## Material provided
========================================================================

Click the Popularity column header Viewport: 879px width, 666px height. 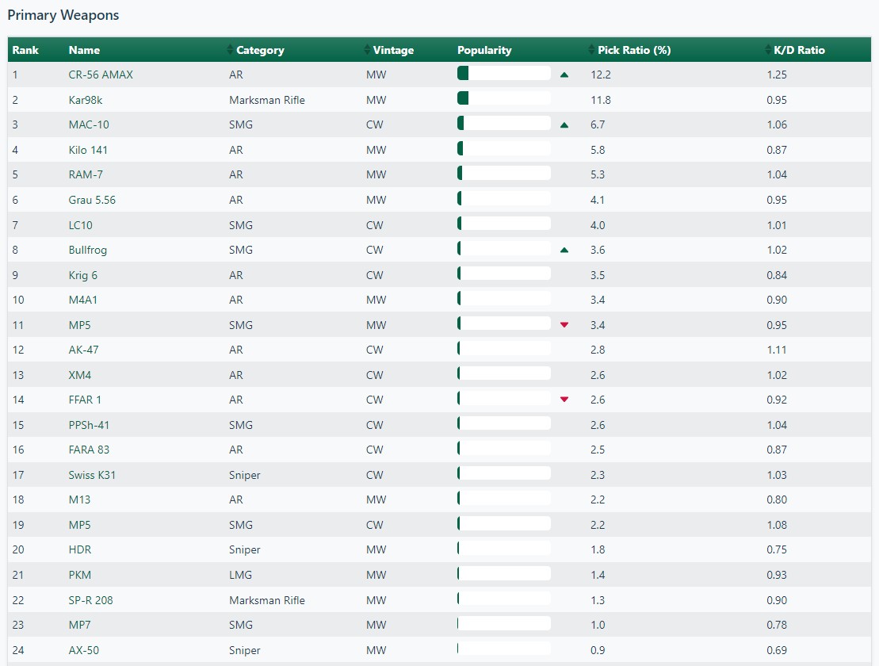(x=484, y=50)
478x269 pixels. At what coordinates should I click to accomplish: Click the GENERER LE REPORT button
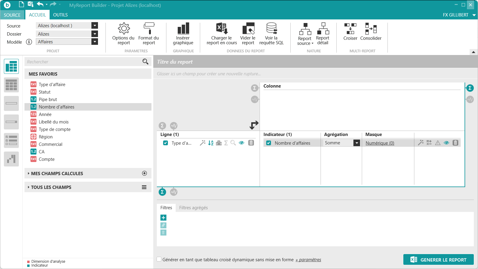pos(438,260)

========================================================================

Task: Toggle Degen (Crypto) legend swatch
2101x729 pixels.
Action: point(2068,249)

========================================================================

## To be done
Take the lines between the one holding "Task: Toggle Degen (Crypto) legend swatch" and the one holding "Action: point(2068,249)", inclusive, and write them out again with 3 added to each coordinate in the answers. Give only those lines.

## Full solution
Task: Toggle Degen (Crypto) legend swatch
2101x729 pixels.
Action: point(2071,252)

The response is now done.